Pads a generic model to function to a desired tensor parallelism degree by padding the
number of attention heads. Returns the original model modified with padding.
Uses 1-axis padding strategy: pads the sharded dim of the ParallelLinear layers to the
size it would have been for the padded number of heads.

.. _parameters-4:

Parameters:

- ``model (torch.nn.Module)`` : model to be padded
- ``tp_degree (int)`` : tensor parallel degree
- ``n_heads (int)`` : the number of heads the given model to be padded has. This can
   typically be found in the config
- ``wrapped_classes (Tuple[any], *optional*, defaults to `()`)`` : tuple of classes
   (and their submodules) which should be padded
- ``pad_hook_fn (Callable[any, float], *optional*, defaults to `None`)`` : a hook
   function that is called whenever encountering a class to pad. Receives an instance
   of the class to pad and the tgt_src_ratio (num_heads_padded / num_heads)as its argument

Usage:

   When modifying the Attention layer, typically you must divide by TP degree like so:

   ``self.num_heads = neuronx_dist_utils.divide(self.num_heads, get_tensor_model_parallel_size())``

   This line must be modified like so:
  
   .. code-block:: python

      self.num_heads = neuronx_dist_utils.divide(
         self.num_heads + get_number_of_extra_heads(self.num_heads, get_tensor_model_parallel_size()),
         get_tensor_model_parallel_size())

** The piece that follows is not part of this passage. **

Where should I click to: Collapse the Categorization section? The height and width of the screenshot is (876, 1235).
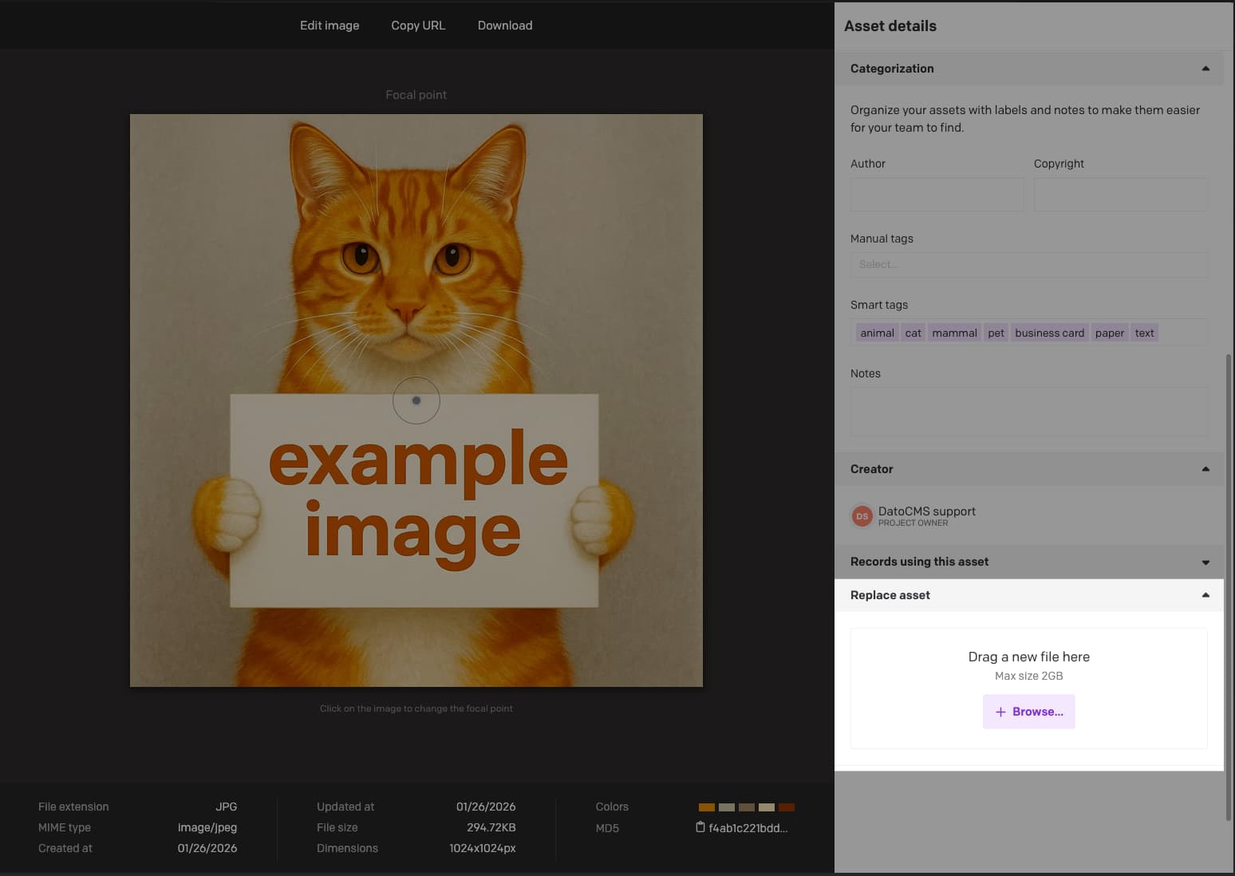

   Then, after initializing the model, you must call this wrapper:
   
   .. code-block:: python

      model = get_model(config=desired_config)
      model = pad_model(model, tp_degree=32, desired_config.num_heads)  # Use the model as desired after this point

   You can specify a specific layer or class for your model to pad, so you aren't unnecessarily padding.
   Typically, this layer will be your Attention layer
   
   ``model = pad_model(model, tp_degree=32, desired_config.num_heads, wrapped_classes=[MyAttention])``

   You can also specify a pad_hook_fn, to be called whenever encountering an instance of wrapped_class,
   passing in said instance as a parameter, along with the tgt_src_ratio (num_heads_padded / num_heads).
   
   .. code-block:: python

      def my_hook(attention_to_pad, tgt_src_ratio):
         attention_to_pad.split_size = int(model.split_size * tgt_src_ratio)
         model = pad_model(
                  model,
                  tp_degree=32,
                  desired_config.num_heads,
                  wrapped_classes=[MyAttention],
                  pad_hook_fn=my_hook
               )


Loss functions:
''''''''''''''''''

When you shard the final MLP layer using tensor-parallelism, instead of
recollecting all the outputs from each TP rank, we can use the
ParallelCrossEntropy loss function. This function would take the parallel
logits produced by final parallel MLP and produce a loss by taking into
account that the logits are sharded across multiple workers.


::

   def neuronx_distributed.parallel_layers.loss_functions.parallel_cross_entropy(
       parallel_logits, labels, label_smoothing=0.0)

.. _parameters-6:

Parameters:


-  ``parallel_logits (Tensor)`` : Sharded logits from the previous MLP
-  ``labels (Tensor)`` : Label for each token. Labels should not be sharded, and the parallel_cross_entropy would take care of sharding the labels internally
-  ``label_smoothing (float)`` : A float in [0.0, 1.0]. Specifies the amount of smoothing when computing the loss, where 0.0 means no smoothing

Pipeline parallelism:
^^^^^^^^^^^^^^^^^^^^^^

Neuron Distributed Pipeline Model
'''''''''''''''''''''''''''''''''

::

   class NxDPPModel(
        module: torch.nn.Module,
        transformer_layer_cls: Optional[Any] = None,
        num_microbatches: int = 1,
        virtual_pipeline_size: int = 1,
        output_loss_value_spec: Optional[Union[Dict, Tuple]] = None,
        return_mb_loss: bool = False,
        broadcast_and_average_loss: bool = False,
        pipeline_cuts: Optional[List[str]] = None,
        input_names: Optional[List[str]] = None,
        leaf_module_cls: Optional[List[Any]] = None,
        autowrap_functions: Optional[Tuple[ModuleType]] = None,
        autowrap_modules: Optional[Tuple[Callable, ...]] = None,
        tracer_cls: Optional[Union[str, Any]] = None,
        param_init_fn: Optional[Any] = None,
        trace_file_path: Optional[str] = None,
        use_zero1_optimizer: bool = False,
        auto_partition: Optional[bool] = False,
        deallocate_pipeline_outputs: bool = False,
   )

Parameters:

- ``module``: Module to be distributed with pipeline parallelism

- ``transformer_layer_cls``: The module class of transformer layers

- ``num_microbatches``: Number of pipeline microbatchs

- ``virtual_pipeline_size``: Virtual pipeline size if greater than 1 we will use the interleaved pipeline schedule.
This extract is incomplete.